Jobb, a former reporter and editor at Halifax’s The Chronicle Herald, and now a professor of journalism at the University of King’s College, does a marvellous job of laying out the story with as much colour and historical detail as possible, painting a vivid account of the era that gave rise to Koretz. As a yarn, Empire of Deception is expertly told.
But there are weaknesses with the story—due to no fault of Jobb’s. And that is largely because after Koretz’s Ponzi operation was uncovered, what happened next was rather anti-climatic and not terribly riveting. Once he arrived in Canada, with the exception of some womanizing, he did little of interest here. Koretz pretended to be a writer and critic, bought and renovated a big house, and told fibs about being the man who discovered the western novel writer Zane Grey. Yet the locals soon tired of him. In fact, it was the result of his own stupidity and carelessness that he was caught so quickly. And once apprehended Koretz did not fight the charges or claim innocence and meekly went to prison before his swift demise.

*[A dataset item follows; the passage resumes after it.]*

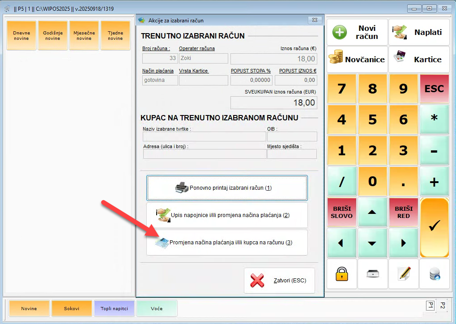Click the notepad with pencil icon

Jobb tries to create tension by introducing the character of Robert Crowe, the son of Irish immigrants who worked in the same law firm with Koretz in Chicago when both were young attorneys. Ambitious and well connected, Crowe rose quickly to become a prominent lawyer, judge and state attorney. And years later, he oversaw the investigation into Koretz’s scam and sentencing once he was caught. Still, in the end, the lives of Koretz and Crowe never intertwine to any great extent.
Despite this flaw, Empire of Deception is well written and a worthy addition to any library devoted to the depressingly repetitive history of white-collar crime in Canada and the United States.
Bruce Livesey is a Toronto-based investigative journalist and author of Thieves of Bay Street: How Banks, Brokerages and the Wealthy Steal Billions a Year from Canadians, published by Random House in 2012.